Human U3 protein14a is a novel type ubiquitin ligase that binds RB and promotes RB degradation depending on a leucine-rich region

The nucleolar protein hUTP14a promotes p53 degradation and possesses an oncogene potential. Here, we report that hUTP14a promotes degradation of tumor suppressor retinoblastoma (RB) protein. Sequences alignment showed that hUTP14a contains the RB-binding PENF motif in its C-terminus. We showed that hUTP14a interacted with RB in vivo and in vitro. Further, hUTP14a promoted polyubiquitination and proteasome-dependent turnover of RB. Importantly, purified Flag-hUTP14a facilitated RB ubiquitination in vitro, demonstrating that hUTP14a is an ubiquitin E3 ligase for RB. A BLAST alignment with hUTP14a does not reveal a RING or HECT domain. To define the conserved domain for E3 ligase activity in hUTP14a, the minimum domain for promoting RB degradation was mapped to residues 61-120 of hUTP14a, in which a leucine-rich region (LRR) LxLxxLL was suggested to be conserved.

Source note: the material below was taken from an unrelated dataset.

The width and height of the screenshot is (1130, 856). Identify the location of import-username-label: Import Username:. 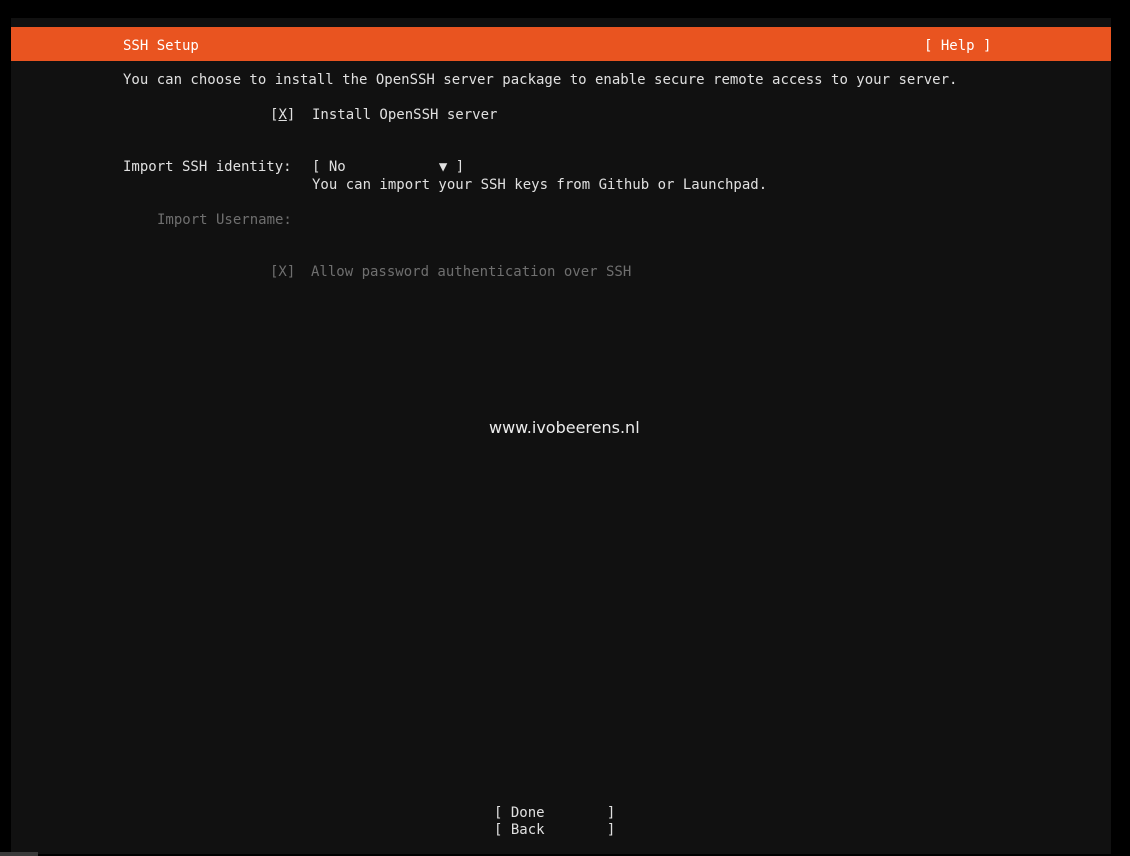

Flag-hUTP14a (ΔLRR), Flag-hUTP14a-MT1(LxLxxLL to LxLxxAA) and Flag-hUTP14a-MT2(LxLxxLL to AxAxxAA) lost the capability of ubiquitinating RB in vitro, demonstrating that LRR is required for the E3 ligase activity of hUTP14a. Consequently, expression of hUTP14a caused upregulation of E2F1 downstream genes, thus promoting cancer cell proliferation. Taken together, we demonstrate that hUTP14a promotes RB degradation through its E3 ligase activity and suggest that the LRR could be a potential conserved E3 ligase domain.